We’ve just switched on what may be the biggest change to Galaxy Zoo since the project started more than a decade ago. In order to prepare for future surveys like Euclid and LSST which might overwhelm even the stalwart efforts of Galaxy Zoo volunteers, we’re now running an automatic classifier which works with those results from volunteers.
This machine – even when trained on the existing Galaxy Zoo results – is not perfect, and so we still need classifications from you all. Each night, the machine will learn from the day’s results, and then calculate which galaxies it thinks it most needs human help with – and if you select the ‘Enhanced’ workflow, then you’ll be much more likely to see these galaxies.
You can read more about the machine learning we’re using in a blogpost from Mike Walmsley here, and in more technical detail here. (There’s a paper available on the arXiv from this morning too). We’re also running a messaging experiment you can read about here.
We do still need volunteers to look at each and every galaxy to make sure we’re not missing anything. If you prefer to classify the old-fashioned way, then the ‘Classic’ workflow is Galaxy Zoo just as it always was.
I and the rest of the team are looking forward to seeing what we can find with this new approach – and with your help.

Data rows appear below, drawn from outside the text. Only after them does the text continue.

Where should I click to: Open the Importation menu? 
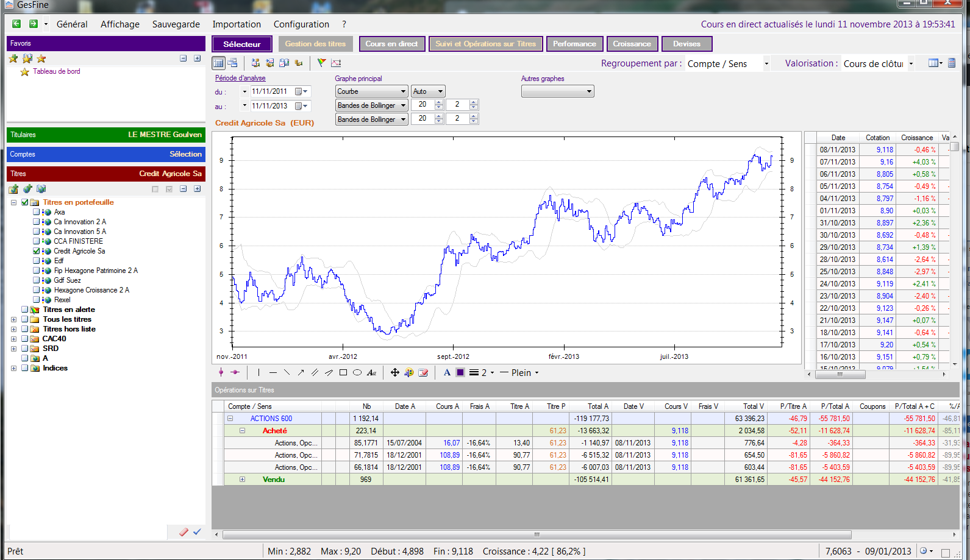[x=237, y=24]
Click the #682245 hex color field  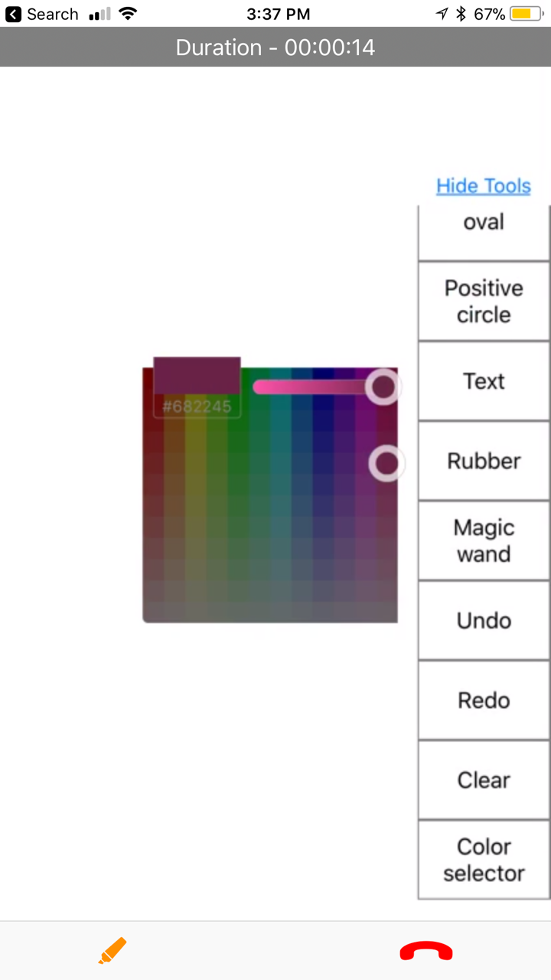point(197,407)
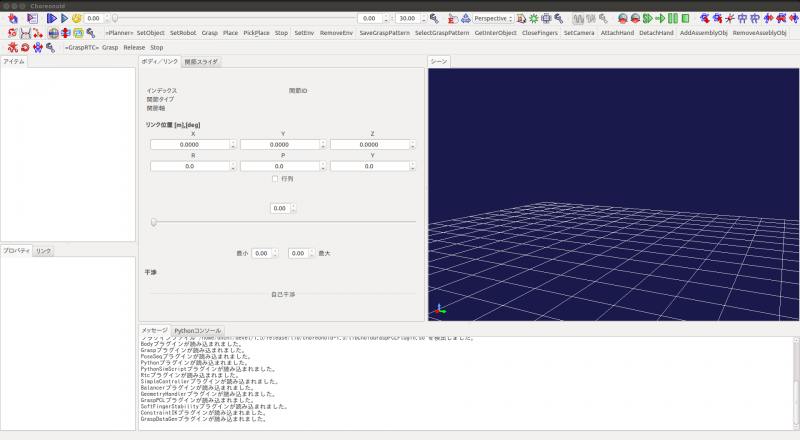Click the blue play animation icon

point(52,18)
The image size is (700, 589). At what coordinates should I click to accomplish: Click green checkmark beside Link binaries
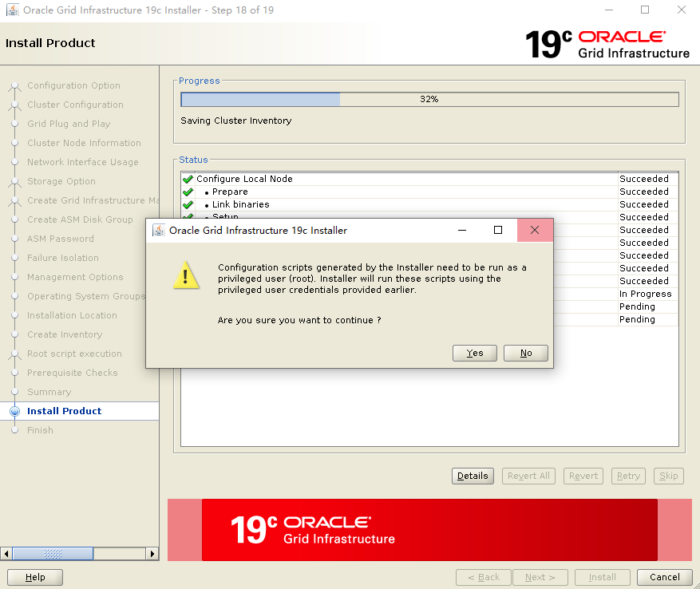(188, 204)
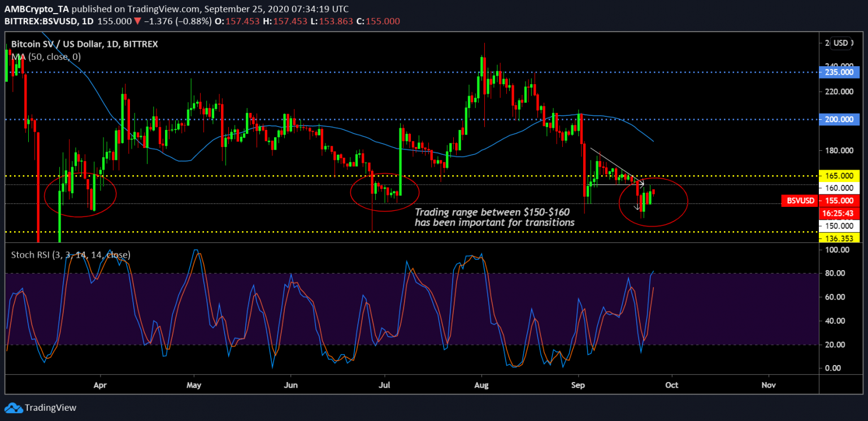The image size is (868, 421).
Task: Select the "Trading range between $150-$160" annotation
Action: click(494, 217)
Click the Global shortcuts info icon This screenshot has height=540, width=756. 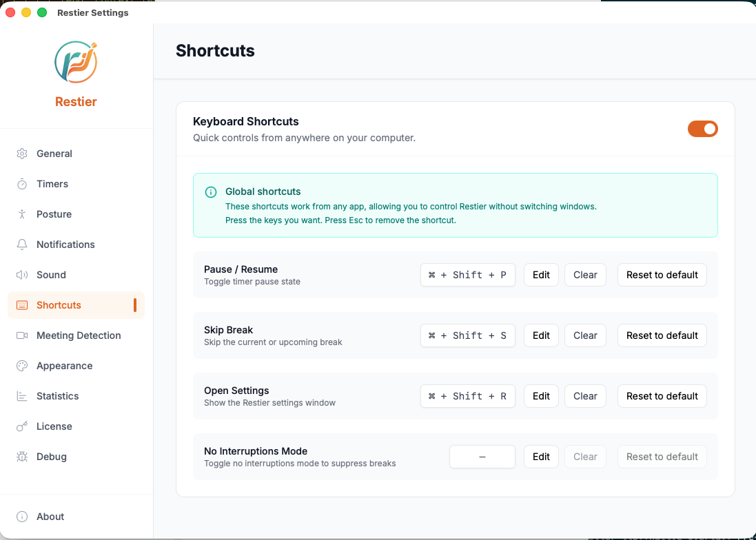coord(211,191)
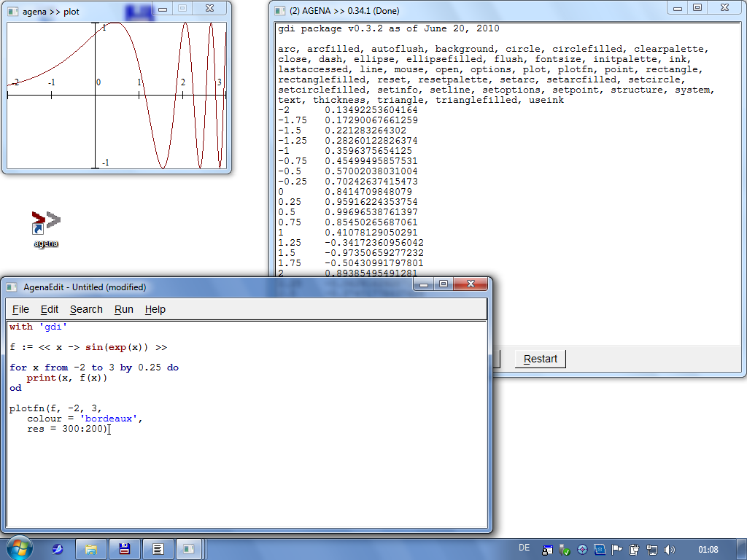
Task: Click the floppy disk taskbar icon
Action: pos(125,548)
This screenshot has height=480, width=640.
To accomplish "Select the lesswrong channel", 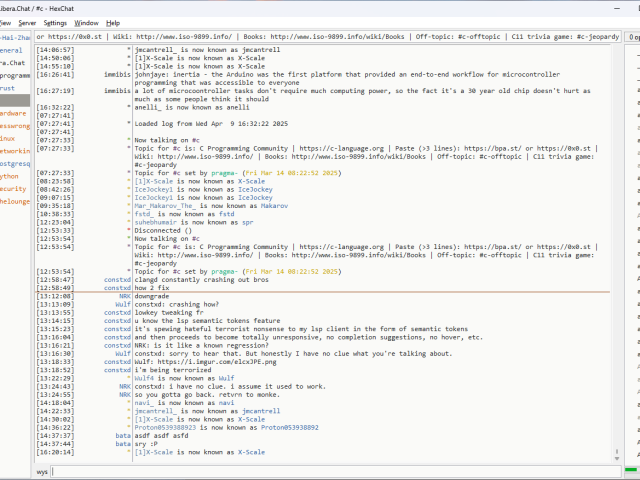I will [14, 126].
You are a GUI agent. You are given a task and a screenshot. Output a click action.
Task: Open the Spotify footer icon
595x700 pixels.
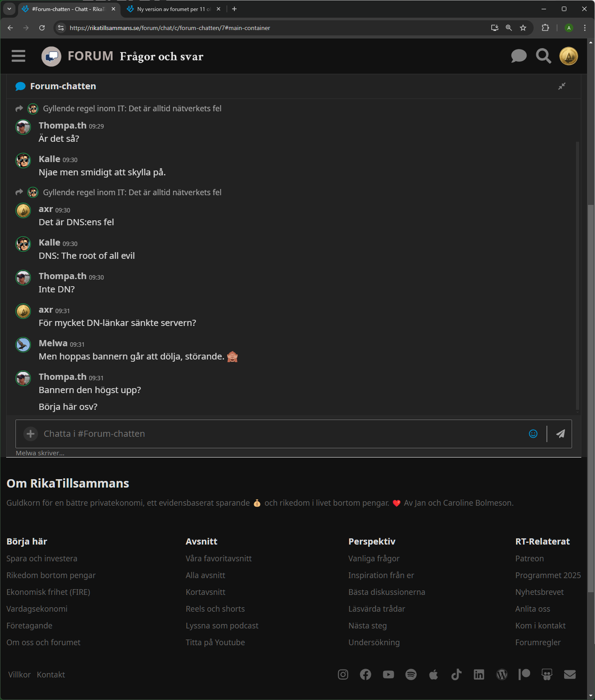click(x=411, y=674)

Alongside the new workflow that Galaxy Zoo has just launched (read more in this blog post: https://wp.me/p2mbJY-2tJ), we’re taking the opportunity to work once again with researchers from Ben Gurion University and Microsoft Research to run an experiment which looks at how we can communicate with volunteers. As part of this experiment volunteers classifying galaxies on the new workflow may see short messages about the new machine learning elements. Anyone seeing these messages will be given the option to withdraw from the experiment’; just select the ‘opt out’ button to avoid seeing any further messages.
After the experiment is finished we will publish a debrief blog here describing more of the details and presenting our results.

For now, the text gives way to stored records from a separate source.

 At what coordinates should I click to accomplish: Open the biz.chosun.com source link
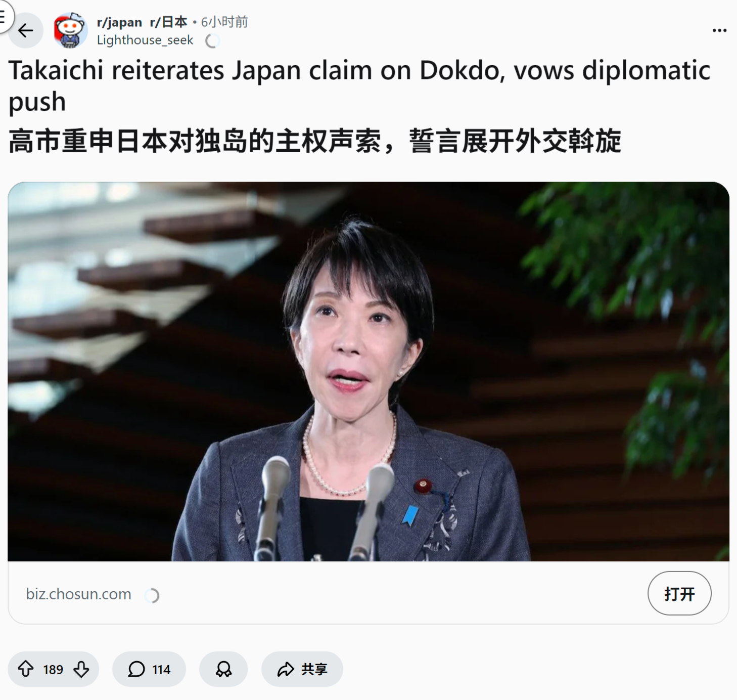[x=78, y=594]
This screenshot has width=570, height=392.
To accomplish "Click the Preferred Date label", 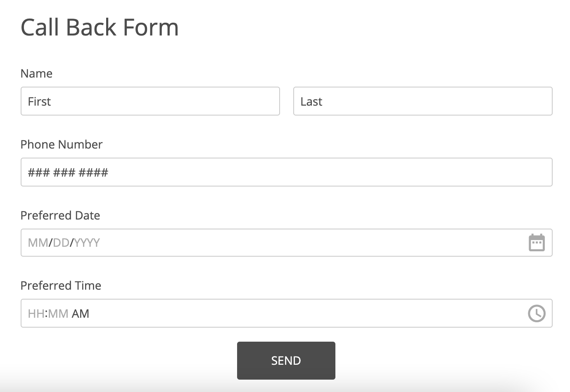I will (60, 215).
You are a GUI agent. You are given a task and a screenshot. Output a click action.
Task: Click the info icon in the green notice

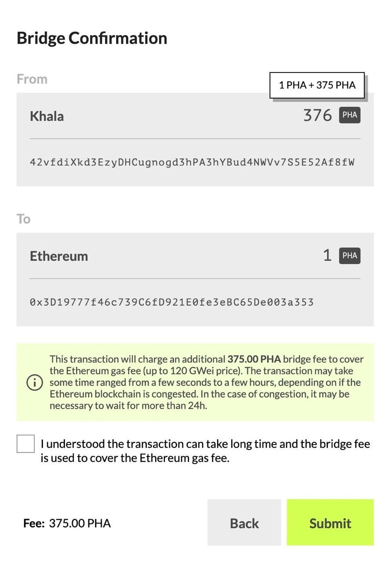pyautogui.click(x=35, y=382)
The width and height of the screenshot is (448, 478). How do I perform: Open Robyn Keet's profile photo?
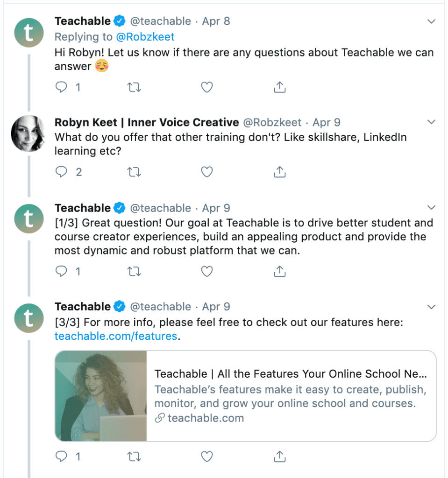[x=28, y=134]
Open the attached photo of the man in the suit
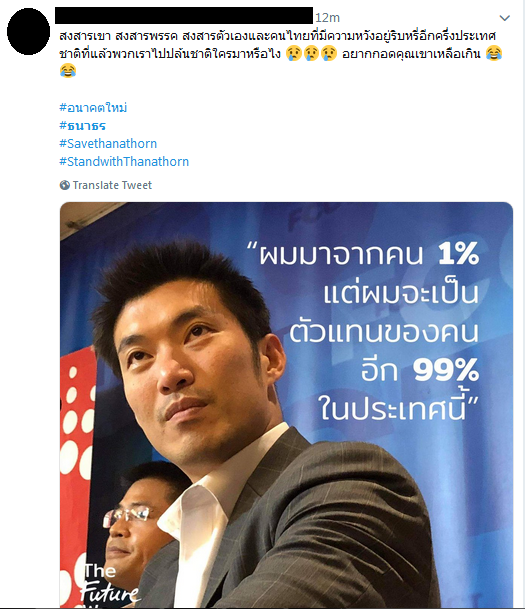This screenshot has width=525, height=609. tap(286, 405)
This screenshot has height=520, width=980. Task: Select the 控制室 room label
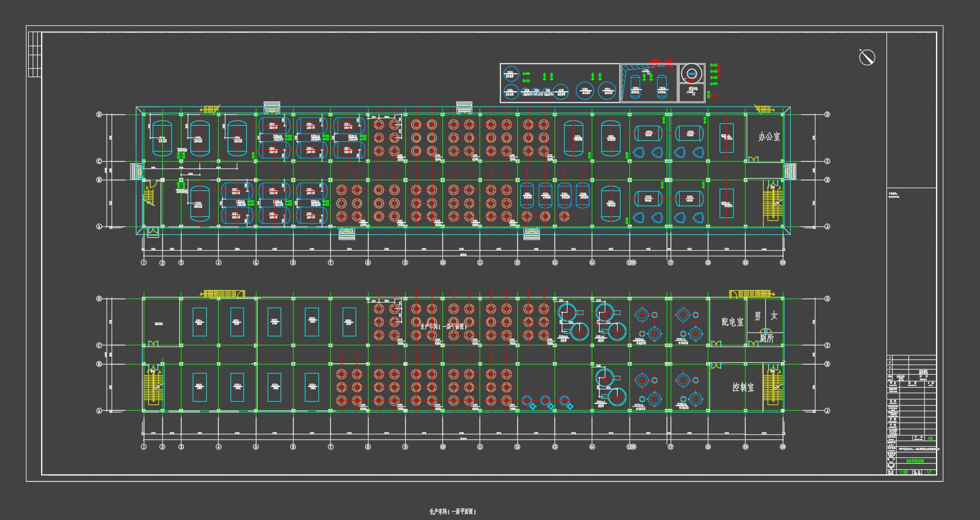tap(743, 387)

This messaging experiment has ethics approval from Ben Gurion University (reference: SISE-2019-01) and the University of Oxford (reference: R63818/RE001).
Since I joined the team in 2018, citizen scientists like you have given us over 2 million classifications for 50,000 galaxies. We rely on these classifications for our research: from spiral arm winding, to merging galaxies, to star formation – and that’s just in the last month!

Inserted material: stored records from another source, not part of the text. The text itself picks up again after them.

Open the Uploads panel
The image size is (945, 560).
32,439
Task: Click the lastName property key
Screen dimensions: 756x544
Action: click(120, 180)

We want to get as much science as possible out of every single click. Your time is valuable and we have an almost unlimited pile of galaxies to classify. To do this, we’ve spent the past year designing a system to prioritise which galaxies you see on the site – which you can choose to access via the ‘Enhanced’ workflow.
This workflow depends on a new automated galaxy classifier using machine learning – an AI, if you like. Our AI is good at classifying boring, easy galaxies very fast. You are a much better classifier, able to make sense of the most difficult galaxies and even make new discoveries like Voorwerpen, but unfortunately need to eat and sleep and so on. Our idea is to have you and the AI work together.
The AI can guess which challenging galaxies, if classified by you, would best help it to learn. Each morning, we upload around 100 of these extra-helpful galaxies. The next day, we collect the classifications and use them to teach our AI. Thanks to your classifications, our AI should improve over time. We also upload thousands of random galaxies and show each to 3 humans, to check our AI is working and to keep an eye out for anything exciting.
With this approach, we combine human skill with AI speed to classify far more galaxies and do better science. For each new survey:
- 40 humans classify the most challenging and helpful galaxies
- Each galaxy is seen by 3 humans
- The AI learns to predict well on all the simple galaxies not yet classified
What does this mean in practice? Those choosing the ‘Enhanced’ workflow will see somewhat fewer simple galaxies (like the ones on the right), and somewhat more galaxies which are diverse, interesting and unusual (like the ones on the left). You will still see both interesting and simple galaxies, and still see every galaxy if you make enough classifications.
With our new system, you’ll see somewhat more galaxies like the ones on the left, and somewhat fewer like the ones on the right.
We would love for you to join in with our upgrade, because it helps us do more science. But if you like Galaxy Zoo just the way it is, no problem – we’ve made a copy (the ‘Classic’ workflow) that still shows random galaxies, just as we always have. If you’d like to know more, check out this post for more detail or read our paper. Separately, we’re also experimenting with sending short messages – check out this post to learn more.
Myself and the Galaxy Zoo team are really excited to see what you’ll discover. Let’s get started.
I’d love to be able to take every galaxy and say something about it’s morphology. The more galaxies we label, the more specific questions we can answer. When you want to know what fraction of low-mass barred spiral galaxies host AGN, suddenly it really matters that you have a lot of labelled galaxies to divide up.
But there’s a problem: humans don’t scale. Surveys keep getting bigger, but we will always have the same number of volunteers (applying order-of-magnitude astronomer math).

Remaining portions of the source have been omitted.